The Great Dictator

Production

According to Jürgen Trimborn's biography of Nazi propaganda filmmaker Leni Riefenstahl, both Chaplin and French filmmaker René Clair viewed Riefenstahl's Triumph of the Will together at a showing at the New York Museum of Modern Art. Filmmaker Luis Buñuel reports that Clair was horrified by the power of the film, crying out that this should never be shown or the West was lost. Chaplin, on the other hand, laughed uproariously at the film. He used it to inspire many elements of The Great Dictator, and, by repeatedly viewing this film, Chaplin could closely mimic Hitler's mannerisms.[11]

Trimborn suggests that Chaplin decided to proceed with making The Great Dictator after viewing Riefenstahl's film.[12] Hynkel's rally speech near the beginning of the film, delivered in German-sounding gibberish, is a caricature of Hitler's oratory style, which Chaplin also studied carefully in newsreels.[13]

The film was directed by Chaplin (with his half-brother Wheeler Dryden as assistant director), and written and produced by Chaplin. The film was shot largely at the Charlie Chaplin Studios and other locations around Los Angeles.[14] The elaborate World War I scenes were filmed in Laurel Canyon. Chaplin and Meredith Willson composed the music. Filming began in September 1939 (coincidentally soon after Germany invaded Poland, triggering World War II) and finished six months later.

Chaplin wanted to address the escalating violence and repression of Jews by the Nazis throughout the late 1930s, the magnitude of which was conveyed to him personally by his European Jewish friends and fellow artists. Nazi Germany's repressive nature and militarist tendencies were well known at the time. Ernst Lubitsch's 1942 To Be or Not To Be dealt with similar themes, and also used a mistaken-identity Hitler figure. But Chaplin later said that he would not have made the film had he known of the true extent of the Nazis' crimes.[4] After the horror of the Holocaust became known, filmmakers struggled for nearly 20 years to find the right angle and tone to satirize the era.[15]
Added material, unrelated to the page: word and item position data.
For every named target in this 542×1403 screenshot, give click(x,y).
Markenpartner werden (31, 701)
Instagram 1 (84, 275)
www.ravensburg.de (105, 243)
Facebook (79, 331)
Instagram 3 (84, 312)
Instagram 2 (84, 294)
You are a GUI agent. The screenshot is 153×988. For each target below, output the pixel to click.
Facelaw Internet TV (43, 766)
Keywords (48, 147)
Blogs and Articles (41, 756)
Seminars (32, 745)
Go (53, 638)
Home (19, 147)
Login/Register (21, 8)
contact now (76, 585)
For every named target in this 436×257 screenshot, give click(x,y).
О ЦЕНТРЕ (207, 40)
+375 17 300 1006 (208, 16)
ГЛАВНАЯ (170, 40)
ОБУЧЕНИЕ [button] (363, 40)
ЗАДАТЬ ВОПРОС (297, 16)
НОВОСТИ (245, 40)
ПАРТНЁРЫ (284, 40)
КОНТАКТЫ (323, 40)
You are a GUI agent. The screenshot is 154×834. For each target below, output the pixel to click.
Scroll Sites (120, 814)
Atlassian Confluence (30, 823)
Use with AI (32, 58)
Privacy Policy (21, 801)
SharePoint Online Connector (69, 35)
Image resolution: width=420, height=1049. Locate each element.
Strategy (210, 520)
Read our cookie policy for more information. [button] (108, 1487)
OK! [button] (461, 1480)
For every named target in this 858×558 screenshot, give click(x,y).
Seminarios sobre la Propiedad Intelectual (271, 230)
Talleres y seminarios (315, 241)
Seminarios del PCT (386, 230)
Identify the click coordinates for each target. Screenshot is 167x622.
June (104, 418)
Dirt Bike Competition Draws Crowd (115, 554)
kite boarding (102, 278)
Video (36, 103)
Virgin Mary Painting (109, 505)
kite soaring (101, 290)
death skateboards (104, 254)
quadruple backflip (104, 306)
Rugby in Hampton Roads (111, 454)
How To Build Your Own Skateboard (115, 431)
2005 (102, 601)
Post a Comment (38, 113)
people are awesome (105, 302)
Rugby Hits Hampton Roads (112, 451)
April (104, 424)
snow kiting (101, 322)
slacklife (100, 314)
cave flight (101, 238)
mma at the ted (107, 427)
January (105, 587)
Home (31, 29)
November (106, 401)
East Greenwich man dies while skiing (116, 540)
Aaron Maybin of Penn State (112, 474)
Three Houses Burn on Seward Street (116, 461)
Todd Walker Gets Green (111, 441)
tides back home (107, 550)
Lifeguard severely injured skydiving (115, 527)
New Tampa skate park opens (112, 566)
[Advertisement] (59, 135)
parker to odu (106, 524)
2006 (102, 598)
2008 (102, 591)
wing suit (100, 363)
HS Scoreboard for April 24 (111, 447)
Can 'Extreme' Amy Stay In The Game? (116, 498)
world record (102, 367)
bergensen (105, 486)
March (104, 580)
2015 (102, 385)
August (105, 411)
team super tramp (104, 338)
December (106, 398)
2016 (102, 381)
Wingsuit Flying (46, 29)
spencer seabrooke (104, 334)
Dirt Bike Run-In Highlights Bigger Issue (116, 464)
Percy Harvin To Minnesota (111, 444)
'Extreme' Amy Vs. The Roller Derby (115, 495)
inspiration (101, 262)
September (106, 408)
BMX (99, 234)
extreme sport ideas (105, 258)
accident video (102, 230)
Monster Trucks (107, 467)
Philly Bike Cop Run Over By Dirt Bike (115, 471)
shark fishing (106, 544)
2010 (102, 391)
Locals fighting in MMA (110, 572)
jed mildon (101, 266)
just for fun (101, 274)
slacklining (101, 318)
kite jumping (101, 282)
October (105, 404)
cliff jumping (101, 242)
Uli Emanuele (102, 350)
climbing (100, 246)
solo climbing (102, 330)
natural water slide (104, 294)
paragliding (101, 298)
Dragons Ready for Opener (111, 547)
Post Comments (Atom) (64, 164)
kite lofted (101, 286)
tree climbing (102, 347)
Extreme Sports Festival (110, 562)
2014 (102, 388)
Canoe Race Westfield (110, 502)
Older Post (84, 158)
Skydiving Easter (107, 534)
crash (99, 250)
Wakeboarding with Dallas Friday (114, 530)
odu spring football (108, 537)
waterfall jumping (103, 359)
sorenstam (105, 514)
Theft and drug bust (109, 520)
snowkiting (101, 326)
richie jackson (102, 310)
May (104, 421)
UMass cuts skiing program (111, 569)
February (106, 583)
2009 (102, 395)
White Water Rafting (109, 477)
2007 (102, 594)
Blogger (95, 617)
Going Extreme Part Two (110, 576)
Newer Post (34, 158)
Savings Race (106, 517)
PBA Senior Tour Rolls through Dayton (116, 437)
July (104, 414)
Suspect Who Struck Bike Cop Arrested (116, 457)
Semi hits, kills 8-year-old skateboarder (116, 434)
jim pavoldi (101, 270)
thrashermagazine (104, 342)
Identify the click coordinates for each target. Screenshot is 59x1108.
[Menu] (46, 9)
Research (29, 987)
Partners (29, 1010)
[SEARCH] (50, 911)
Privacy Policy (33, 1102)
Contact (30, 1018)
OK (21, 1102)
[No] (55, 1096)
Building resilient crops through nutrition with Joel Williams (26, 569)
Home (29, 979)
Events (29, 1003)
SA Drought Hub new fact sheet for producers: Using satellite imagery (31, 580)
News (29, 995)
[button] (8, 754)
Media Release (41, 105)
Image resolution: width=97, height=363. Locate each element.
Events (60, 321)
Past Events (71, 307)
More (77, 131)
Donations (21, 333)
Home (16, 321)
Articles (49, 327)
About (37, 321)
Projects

In the period when Hitler and his Nazi Party rose to prominence, Chaplin was becoming internationally popular. He was mobbed by fans on a 1931 trip to Berlin, which annoyed the Nazis. Resenting his style of comedy, they published a book titled The Jews Are Looking at You (1934), describing the comedian as "a disgusting Jewish acrobat" (although Chaplin was not Jewish). Ivor Montagu, a close friend of Chaplin's, relates that he sent the comedian a copy of the book and always believed that Chaplin decided to retaliate with making Dictator.[16]

In the 1930s, cartoonists and comedians often built on Hitler and Chaplin having similar mustaches. Chaplin also capitalized on this resemblance in order to give his Little Tramp character a "reprieve".[17]

In his memoir My Father, Charlie Chaplin, Chaplin's son Charles Chaplin Jr. described his father as being haunted by the similarities in background between him and Hitler; they were born four days apart in April 1889, and both had risen to their present heights from poverty. He wrote:

Their destinies were poles apart. One was to make millions weep, while the other was to set the whole world laughing. Dad could never think of Hitler without a shudder, half of horror, half of fascination. "Just think", he would say uneasily, "he's the madman, I'm the comic. But it could have been the other way around."[18]

Chaplin prepared the story throughout 1938 and 1939, and began filming in September 1939, six days after the beginning of World War II. He finished filming almost six months later. The 2002 TV documentary on the making of the film, The Tramp and the Dictator,[19] presented newly discovered footage of the film production (shot by Chaplin's elder half-brother Sydney) that showed Chaplin's initial attempts at the film's ending, filmed before the fall of France.[4]

According to The Tramp and the Dictator, Chaplin arranged to send the film to Hitler, and an eyewitness confirmed he saw it.[4] Hitler's architect and friend Albert Speer denied that the leader had ever seen it.[20] Hitler's response to the film is not recorded, but another account tells that he viewed the film twice.[21]

Some of the signs in the shop windows of the ghetto in the film are written in Esperanto, a language that Hitler condemned as an anti-nationalist Jewish plot to destroy German culture because it was an international language whose founder was a Polish Jew.[22]